**页面**.
○ ○ ○ ○ ○

事发时是1961年。中央情报局答应给这名官员非常优厚的薪酬,保证万一他的
行动被揭露或者惹上麻烦时,当局会把他和家人弄到美国去,他的前途会得到保障。
整套建议是如此吸引人,叫这名官员足足想了3 天,才决定必须向上司柯里顿禀报。
柯里顿马上向我报告,我下令设下圈套。他们照我的话去做,结果把3 名美国人逮
捕归案。事发时3 名美国人聚集在柑林路一间公寓内,正准备用测谎器测试该名政
治部官员是否诚实,就在这个时候被逮个正着。其中一人是驻新加坡的美国领事馆
人员,声称自己享有外交豁免权。另外两人都是中央情报局官员,一人派驻曼谷,
一人派驻吉隆坡。我们搜集到的证据足以判两人12年徒刑。美国总领事完全不知情,
在事后引咎辞职。
在同吴庆瑞、杜进才、拉贾拉南和王邦文讨论后,我通过英国专员薛尔克勋爵
告诉美国政府,如果美国肯付1 亿美元给新加坡政府供经济发展之用,新加坡愿意
释放肇事者,也不会把他们的愚蠢行径公之于世。美方提出付给100 万美元,对象
却不是新加坡政府,而是人民行动党。这种严重的侮辱令人难以置信。美国人太习
惯于在越南和其他地方收买和出卖太多的领袖了,以致他们以为这个方法到处都行
得通。我们在1961年4 月的一个晚上逮捕了这3 名美国人之后,不得不释放享有外
交豁免权的那一个;对其余两人,我们在紧急法令下发出了为期一年的扣押令。在
薛尔克勋爵再三敦促下,我们在一个月后把他们放了,警告他们不得再犯。我们希
望这番警告会受到重视,却怕说了也等于白说。
1965年我把整个事件和盘托出之后,美国国务院立即否认企图买通间谍的行动,
并对我发表的谈话表示震惊,认为这是“不幸的,对事情毫无帮助,中了印尼人的
诡计”。我回答说。“美国人愚蠢地否认了无可争辩的事实”,并且公开了事情的
始末和洋情,同时发表了一封1961年4 月15日由迪安。腊斯克亲笔签名的来函:总
理阁下:获悉贵国政府发现美国政府的某些官员在新加坡从事不正当的活动,我感
到非常痛心。我要让阁下知道,两国政府之间的友好关系因这次不幸事件而受损,
令我万分遗憾。新政府十分认真地对待这件事,准备检讨这些官员的行为,采取适
当的纪律处分。

○ ○ ○ ○ ○

**可用数据**.

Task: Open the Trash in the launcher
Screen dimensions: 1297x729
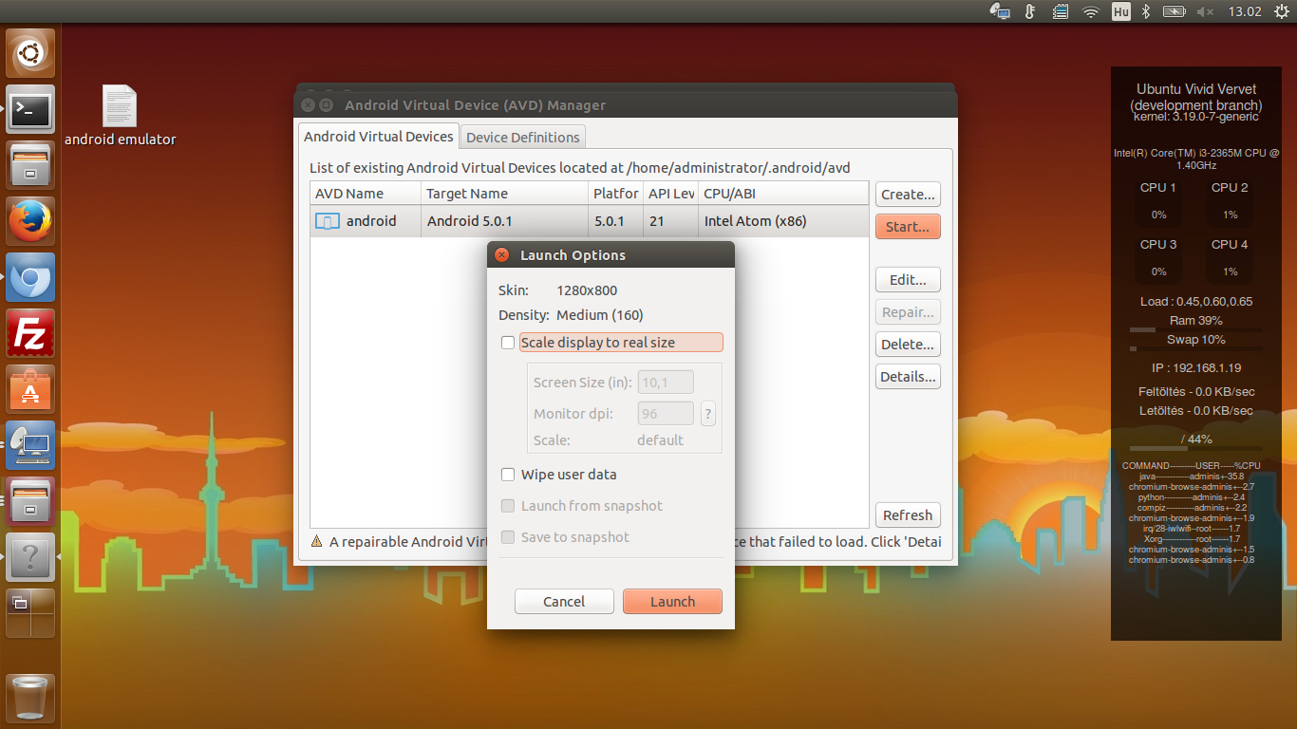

○ ○ ○ ○ ○

**必做任务**.
[a] 在这段讲述1961年中央情报局事件的文字里,3名美国人被逮捕时聚集在什么地方?
[b] 将这段讲述1961年中央情报局事件的文字重写一遍,从含有“在同吴庆瑞、杜进才、拉贾拉南和王邦文讨论后,我通过英国专员薛尔克勋爵”的地方开始,到“望这番警告会受到重视,却怕说了也等于白说。”结束,把其中的“薛尔克勋爵”一律换成“英国专员”。
[c] 接着这段讲述1961年中央情报局事件的文字往下写。

**答复**.
[a] 柑林路一间公寓内。

[b]
在同吴庆瑞、杜进才、拉贾拉南和王邦文讨论后,我通过英国专员英国专员
告诉美国政府,如果美国肯付1 亿美元给新加坡政府供经济发展之用,新加坡愿意
释放肇事者,也不会把他们的愚蠢行径公之于世。美方提出付给100 万美元,对象
却不是新加坡政府,而是人民行动党。这种严重的侮辱令人难以置信。美国人太习
惯于在越南和其他地方收买和出卖太多的领袖了,以致他们以为这个方法到处都行
得通。我们在1961年4 月的一个晚上逮捕了这3 名美国人之后,不得不释放享有外
交豁免权的那一个;对其余两人,我们在紧急法令下发出了为期一年的扣押令。在
英国专员再三敦促下,我们在一个月后把他们放了,警告他们不得再犯。我们希
望这番警告会受到重视,却怕说了也等于白说。

[c]
腊斯克谨启我在1961年对美国和美国人的态度,在发给柯里顿的指示里说得再
清楚不过了:“彻查这件事,任何方面都不放过,追根究底不能罢休。但是时刻牢
记,我们不是在跟敌人周旋,而是在处理朋友的该死的愚蠢行为。”
除了对不肯帮忙的美国人发泄怒气之外,1965年8 月我愤而揭发有关事件,目
的也在于向西方发出信号:如果英国撤出,新加坡也不会有美军基地,却会“跟澳
大利亚和新西兰合作”。我要英国人继续留在新加坡。我担心新马突然分家后,一
旦印尼结束对抗,英国会选择撤军。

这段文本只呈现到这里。